Title: Re: When to add smoked paprika
Post by: DoctorCheese on June 13, 2017, 06:41:49 PM
Quote from: Ananke on June 13, 2017, 04:43:14 PM
Resurecting this old post as that cheese looks amazing.

Does the smoked paprika flavour the cheese or would I need to add some to the curds too?
I am not sure if you are asking me or Al, but my cheese had a rather low profile so the smokey paprika was able to permeate the paste better. If you want a significant flavor of the paprika in your cheese, then I would advise adding some in to the curds right before pressing.
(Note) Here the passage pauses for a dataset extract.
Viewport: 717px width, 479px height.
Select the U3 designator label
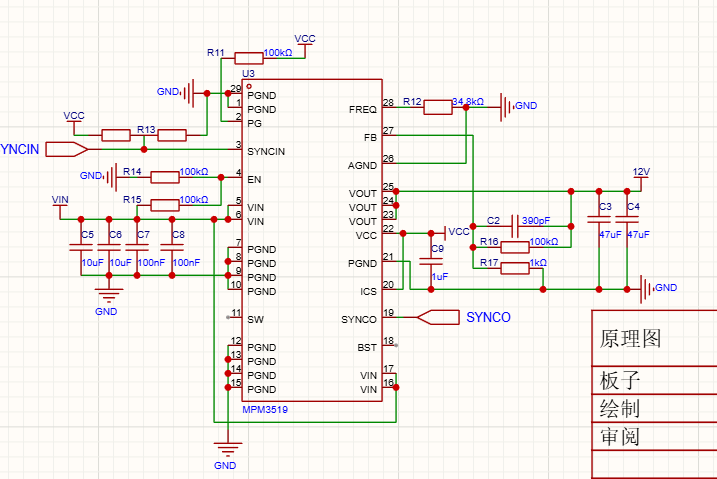[x=248, y=75]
You could then also put more on the rind.
Title: Re: When to add smoked paprika
Post by: Ananke on June 13, 2017, 06:48:43 PM
Thanks for the reply Doctor, I'll be trying that.  I love the idea of smoked paprika flavouring.
Title: Re: When to add smoked paprika
Post by: lovinglife on June 14, 2017, 01:31:59 PM
OHHH if you sprinkle it in your curds then press it would make a beautiful marbling look, I may have to try that myself.  I made a red wine infused cheese and after it was pressed it was so pretty, and it tasted good too!
Title: Re: When to add smoked paprika
Post by: mobius on August 19, 2017, 08:48:03 PM
Sounds yummy AND beautiful!
Title: Re: When to add smoked paprika
Post by: 5ittingduck on August 19, 2017, 10:33:16 PM
Work out how much you use carefully if you are mixing it in.
If you add too much it gets quite bitter.